More than 40 deaths—including that of a three-year-old French girl who died in a parked car on Sunday—have been blamed on temperatures that have hovered in the mid-30s degrees Celsius for days.
Britain recorded its hottest day to date on Sunday—38,1C—at Gravesend in southern England. Temperatures in London also crept above 37,7C.
On Saturday, the Bavarian city of Roth recorded a high of 40,4C.
Germany’s previous record of 40,2C was also in Bavaria, set in 1983.
Forecasters said Germany would remain hot at least until midweek.
Spain’s National Meteorological Institute predicted that temperatures of up to 42C would continue for at least a week.
Patrick Pelloux, the head of France’s emergency physicians’ association, contended in a television interview on Sunday that at least 50 people had died of heat-related illnesses in the Paris region alone in the previous four days.

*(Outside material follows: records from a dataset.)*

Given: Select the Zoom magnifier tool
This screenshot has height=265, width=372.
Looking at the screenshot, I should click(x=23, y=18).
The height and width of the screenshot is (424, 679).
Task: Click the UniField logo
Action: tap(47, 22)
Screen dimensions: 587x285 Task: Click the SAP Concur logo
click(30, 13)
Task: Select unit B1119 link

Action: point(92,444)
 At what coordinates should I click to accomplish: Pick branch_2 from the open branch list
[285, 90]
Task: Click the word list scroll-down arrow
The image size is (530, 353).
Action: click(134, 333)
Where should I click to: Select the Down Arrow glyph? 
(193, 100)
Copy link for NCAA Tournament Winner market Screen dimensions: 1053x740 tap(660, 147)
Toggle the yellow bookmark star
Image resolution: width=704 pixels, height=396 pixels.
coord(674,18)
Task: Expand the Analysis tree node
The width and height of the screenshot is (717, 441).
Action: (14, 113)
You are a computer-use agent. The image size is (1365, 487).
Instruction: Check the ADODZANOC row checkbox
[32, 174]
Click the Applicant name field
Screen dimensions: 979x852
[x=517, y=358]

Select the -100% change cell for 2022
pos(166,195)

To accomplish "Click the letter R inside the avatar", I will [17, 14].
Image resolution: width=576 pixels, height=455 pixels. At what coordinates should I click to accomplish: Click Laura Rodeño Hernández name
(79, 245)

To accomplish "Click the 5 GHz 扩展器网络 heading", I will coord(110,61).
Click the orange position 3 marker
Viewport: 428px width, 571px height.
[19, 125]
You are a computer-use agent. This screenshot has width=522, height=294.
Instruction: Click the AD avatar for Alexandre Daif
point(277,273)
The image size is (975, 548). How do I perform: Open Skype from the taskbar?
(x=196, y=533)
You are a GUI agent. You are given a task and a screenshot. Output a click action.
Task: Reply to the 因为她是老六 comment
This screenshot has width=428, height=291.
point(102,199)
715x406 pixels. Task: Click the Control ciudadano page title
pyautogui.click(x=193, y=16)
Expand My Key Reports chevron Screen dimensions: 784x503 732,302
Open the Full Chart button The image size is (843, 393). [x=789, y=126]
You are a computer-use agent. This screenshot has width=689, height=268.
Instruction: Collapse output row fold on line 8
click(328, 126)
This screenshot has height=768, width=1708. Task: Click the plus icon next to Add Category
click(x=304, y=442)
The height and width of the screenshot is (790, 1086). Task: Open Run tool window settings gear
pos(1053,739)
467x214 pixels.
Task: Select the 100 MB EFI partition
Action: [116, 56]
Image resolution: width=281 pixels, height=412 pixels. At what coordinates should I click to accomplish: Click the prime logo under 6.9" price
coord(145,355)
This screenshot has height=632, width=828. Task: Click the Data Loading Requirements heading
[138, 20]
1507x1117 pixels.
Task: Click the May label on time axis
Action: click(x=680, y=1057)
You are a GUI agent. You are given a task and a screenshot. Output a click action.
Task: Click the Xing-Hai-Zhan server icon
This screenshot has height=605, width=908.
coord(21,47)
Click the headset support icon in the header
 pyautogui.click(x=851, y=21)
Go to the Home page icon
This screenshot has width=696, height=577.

“They dare to talk about ... natural deaths. I absolutely do not agree with saying that,” Pelloux said.
In Serbia-Montenegro, formerly known as Yugoslavia, three people are believed to have died from the heat wave in the Montenegrin capital, Podgorica, health authorities said.
Health officials in Podgorica said victims of sunstroke were risking further damage to their health by calling ambulances, which are not air-conditioned.
Dozens of oil paintings, wooden sculptures and other artefacts have been moved from display to an underground depot at the Museum of Contemporary Art in Belgrade due to a lack of ventilation equipment.
Pope John Paul II asked for prayers on Sunday for relief from fires that have scorched Italy, the Iberian Peninsula, France and other arid areas.
“I invite all to join in my prayers for the victims of this calamity, and I exhort all to raise to the Lord fervent entreaties so that He may grant the relief of rain to the thirsty Earth,” John Paul told pilgrims and tourists.
In northeastern Italy, firefighters worked for a third day to put out a fire near Udine.
Three fires raged in Portugal. The government asked Spain for two firefighting planes to help tackle a wildfire near Portimao in the southern region of Algarve. About 145 firefighters, 45 vehicles, two helicopters and two planes were battling the flames.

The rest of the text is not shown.